Convert every line of the items below into a JSON list of strings, with one string per line and blank lines left out.

***** Provided data

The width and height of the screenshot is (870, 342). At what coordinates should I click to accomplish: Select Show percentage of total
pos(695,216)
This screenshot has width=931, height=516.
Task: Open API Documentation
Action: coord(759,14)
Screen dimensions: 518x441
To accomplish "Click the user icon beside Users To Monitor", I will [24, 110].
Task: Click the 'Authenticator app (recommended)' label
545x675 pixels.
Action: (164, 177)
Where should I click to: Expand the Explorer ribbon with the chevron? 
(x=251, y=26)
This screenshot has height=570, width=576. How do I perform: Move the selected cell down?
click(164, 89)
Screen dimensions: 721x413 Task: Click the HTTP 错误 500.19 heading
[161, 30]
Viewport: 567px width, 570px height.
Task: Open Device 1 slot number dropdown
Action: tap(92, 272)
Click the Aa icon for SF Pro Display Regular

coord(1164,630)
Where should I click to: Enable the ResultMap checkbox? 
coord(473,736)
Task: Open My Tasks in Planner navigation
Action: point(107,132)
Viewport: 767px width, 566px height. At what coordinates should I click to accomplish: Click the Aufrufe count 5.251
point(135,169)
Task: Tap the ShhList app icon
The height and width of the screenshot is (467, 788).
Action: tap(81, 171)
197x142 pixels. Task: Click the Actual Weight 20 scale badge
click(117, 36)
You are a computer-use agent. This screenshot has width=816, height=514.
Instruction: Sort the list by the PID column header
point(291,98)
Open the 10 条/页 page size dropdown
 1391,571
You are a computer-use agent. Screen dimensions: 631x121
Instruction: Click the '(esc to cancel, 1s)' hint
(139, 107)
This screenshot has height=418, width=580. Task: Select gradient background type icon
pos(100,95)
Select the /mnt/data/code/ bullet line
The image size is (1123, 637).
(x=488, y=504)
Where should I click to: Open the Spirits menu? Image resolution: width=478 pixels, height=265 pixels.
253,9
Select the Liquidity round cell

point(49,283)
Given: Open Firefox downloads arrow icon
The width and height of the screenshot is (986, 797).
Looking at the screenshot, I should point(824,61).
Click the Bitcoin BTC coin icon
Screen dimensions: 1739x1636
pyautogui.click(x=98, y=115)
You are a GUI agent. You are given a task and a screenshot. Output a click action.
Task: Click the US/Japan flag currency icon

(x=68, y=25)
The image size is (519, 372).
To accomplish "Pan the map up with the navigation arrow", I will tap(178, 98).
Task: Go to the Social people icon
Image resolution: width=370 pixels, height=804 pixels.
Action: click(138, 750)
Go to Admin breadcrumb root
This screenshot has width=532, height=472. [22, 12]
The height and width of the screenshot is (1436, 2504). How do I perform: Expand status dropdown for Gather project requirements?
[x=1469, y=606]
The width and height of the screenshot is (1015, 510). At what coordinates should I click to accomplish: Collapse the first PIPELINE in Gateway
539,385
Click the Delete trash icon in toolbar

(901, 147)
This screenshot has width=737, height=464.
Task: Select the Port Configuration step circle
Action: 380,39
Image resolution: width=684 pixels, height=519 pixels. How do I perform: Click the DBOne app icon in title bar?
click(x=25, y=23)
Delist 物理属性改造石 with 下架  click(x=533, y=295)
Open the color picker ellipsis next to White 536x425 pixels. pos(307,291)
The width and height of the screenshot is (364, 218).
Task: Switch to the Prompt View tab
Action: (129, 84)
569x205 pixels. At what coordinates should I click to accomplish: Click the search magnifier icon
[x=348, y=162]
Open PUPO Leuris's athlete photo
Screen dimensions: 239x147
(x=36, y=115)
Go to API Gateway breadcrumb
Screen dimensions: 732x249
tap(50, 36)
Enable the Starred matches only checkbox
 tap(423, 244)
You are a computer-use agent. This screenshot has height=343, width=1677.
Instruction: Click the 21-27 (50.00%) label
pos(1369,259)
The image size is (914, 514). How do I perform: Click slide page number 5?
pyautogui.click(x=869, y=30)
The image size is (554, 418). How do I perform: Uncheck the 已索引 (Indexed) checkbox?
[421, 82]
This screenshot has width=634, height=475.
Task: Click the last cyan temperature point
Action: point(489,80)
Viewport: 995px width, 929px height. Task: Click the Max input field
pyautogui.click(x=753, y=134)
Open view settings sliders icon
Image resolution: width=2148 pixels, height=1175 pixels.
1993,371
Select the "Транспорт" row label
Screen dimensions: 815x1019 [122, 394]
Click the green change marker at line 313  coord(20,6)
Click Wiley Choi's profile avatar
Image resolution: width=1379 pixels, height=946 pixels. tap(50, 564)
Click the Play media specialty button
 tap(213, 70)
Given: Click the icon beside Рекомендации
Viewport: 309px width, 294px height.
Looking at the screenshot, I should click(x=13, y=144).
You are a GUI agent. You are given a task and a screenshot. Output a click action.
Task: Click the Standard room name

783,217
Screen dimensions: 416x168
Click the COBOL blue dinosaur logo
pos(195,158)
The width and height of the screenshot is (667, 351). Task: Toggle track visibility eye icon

**********

Complete response:
[
  "The width and height of the screenshot is (870, 342). At what coordinates should I click to accomplish: Select Show percentage of total",
  "pos(695,216)",
  "This screenshot has width=931, height=516.",
  "Task: Open API Documentation",
  "Action: coord(759,14)",
  "Screen dimensions: 518x441",
  "To accomplish \"Click the user icon beside Users To Monitor\", I will [24, 110].",
  "Task: Click the 'Authenticator app (recommended)' label",
  "545x675 pixels.",
  "Action: (164, 177)",
  "Where should I click to: Expand the Explorer ribbon with the chevron? ",
  "(x=251, y=26)",
  "This screenshot has height=570, width=576. How do I perform: Move the selected cell down?",
  "click(164, 89)",
  "Screen dimensions: 721x413 Task: Click the HTTP 错误 500.19 heading",
  "[161, 30]",
  "Viewport: 567px width, 570px height.",
  "Task: Open Device 1 slot number dropdown",
  "Action: tap(92, 272)",
  "Click the Aa icon for SF Pro Display Regular",
  "coord(1164,630)",
  "Where should I click to: Enable the ResultMap checkbox? ",
  "coord(473,736)",
  "Task: Open My Tasks in Planner navigation",
  "Action: point(107,132)",
  "Viewport: 767px width, 566px height. At what coordinates should I click to accomplish: Click the Aufrufe count 5.251",
  "point(135,169)",
  "Task: Tap the ShhList app icon",
  "The height and width of the screenshot is (467, 788).",
  "Action: tap(81, 171)",
  "197x142 pixels. Task: Click the Actual Weight 20 scale badge",
  "click(117, 36)",
  "You are a computer-use agent. This screenshot has width=816, height=514.",
  "Instruction: Sort the list by the PID column header",
  "point(291,98)",
  "Open the 10 条/页 page size dropdown",
  " 1391,571",
  "You are a computer-use agent. Screen dimensions: 631x121",
  "Instruction: Click the '(esc to cancel, 1s)' hint",
  "(139, 107)",
  "This screenshot has height=418, width=580. Task: Select gradient background type icon",
  "pos(100,95)",
  "Select the /mnt/data/code/ bullet line",
  "The image size is (1123, 637).",
  "(x=488, y=504)",
  "Where should I click to: Open the Spirits menu? Image resolution: width=478 pixels, height=265 pixels.",
  "253,9",
  "Select the Liquidity round cell",
  "point(49,283)",
  "Given: Open Firefox downloads arrow icon",
  "The width and height of the screenshot is (986, 797).",
  "Looking at the screenshot, I should point(824,61).",
  "Click the Bitcoin BTC coin icon",
  "Screen dimensions: 1739x1636",
  "pyautogui.click(x=98, y=115)",
  "You are a GUI agent. You are given a task and a screenshot. Output a click action.",
  "Task: Click the US/Japan flag currency icon",
  "(x=68, y=25)",
  "The image size is (519, 372).",
  "To accomplish \"Pan the map up with the navigation arrow\", I will tap(178, 98).",
  "Task: Go to the Social people icon",
  "Image resolution: width=370 pixels, height=804 pixels.",
  "Action: click(138, 750)",
  "Go to Admin breadcrumb root",
  "This screenshot has width=532, height=472. [22, 12]",
  "The height and width of the screenshot is (1436, 2504). How do I perform: Expand status dropdown for Gather project requirements?",
  "[x=1469, y=606]",
  "The width and height of the screenshot is (1015, 510). At what coordinates should I click to accomplish: Collapse the first PIPELINE in Gateway",
  "539,385",
  "Click the Delete trash icon in toolbar",
  "(901, 147)",
  "This screenshot has width=737, height=464.",
  "Task: Select the Port Configuration step circle",
  "Action: 380,39",
  "Image resolution: width=684 pixels, height=519 pixels. How do I perform: Click the DBOne app icon in title bar?",
  "click(x=25, y=23)",
  "Delist 物理属性改造石 with 下架  click(x=533, y=295)",
  "Open the color picker ellipsis next to White 536x425 pixels. pos(307,291)",
  "The width and height of the screenshot is (364, 218).",
  "Task: Switch to the Prompt View tab",
  "Action: (129, 84)",
  "569x205 pixels. At what coordinates should I click to accomplish: Click the search magnifier icon",
  "[x=348, y=162]",
  "Open PUPO Leuris's athlete photo",
  "Screen dimensions: 239x147",
  "(x=36, y=115)",
  "Go to API Gateway breadcrumb",
  "Screen dimensions: 732x249",
  "tap(50, 36)",
  "Enable the Starred matches only checkbox",
  " tap(423, 244)",
  "You are a computer-use agent. This screenshot has height=343, width=1677.",
  "Instruction: Click the 21-27 (50.00%) label",
  "pos(1369,259)",
  "The image size is (914, 514). How do I perform: Click slide page number 5?",
  "pyautogui.click(x=869, y=30)",
  "The image size is (554, 418). How do I perform: Uncheck the 已索引 (Indexed) checkbox?",
  "[421, 82]",
  "This screenshot has width=634, height=475.",
  "Task: Click the last cyan temperature point",
  "Action: point(489,80)",
  "Viewport: 995px width, 929px height. Task: Click the Max input field",
  "pyautogui.click(x=753, y=134)",
  "Open view settings sliders icon",
  "Image resolution: width=2148 pixels, height=1175 pixels.",
  "1993,371",
  "Select the \"Транспорт\" row label",
  "Screen dimensions: 815x1019 [122, 394]",
  "Click the green change marker at line 313  coord(20,6)",
  "Click Wiley Choi's profile avatar",
  "Image resolution: width=1379 pixels, height=946 pixels. tap(50, 564)",
  "Click the Play media specialty button",
  " tap(213, 70)",
  "Given: Click the icon beside Рекомендации",
  "Viewport: 309px width, 294px height.",
  "Looking at the screenshot, I should click(x=13, y=144).",
  "You are a GUI agent. You are given a task and a screenshot. Output a click action.",
  "Task: Click the Standard room name",
  "783,217",
  "Screen dimensions: 416x168",
  "Click the COBOL blue dinosaur logo",
  "pos(195,158)",
  "The width and height of the screenshot is (667, 351). Task: Toggle track visibility eye icon"
]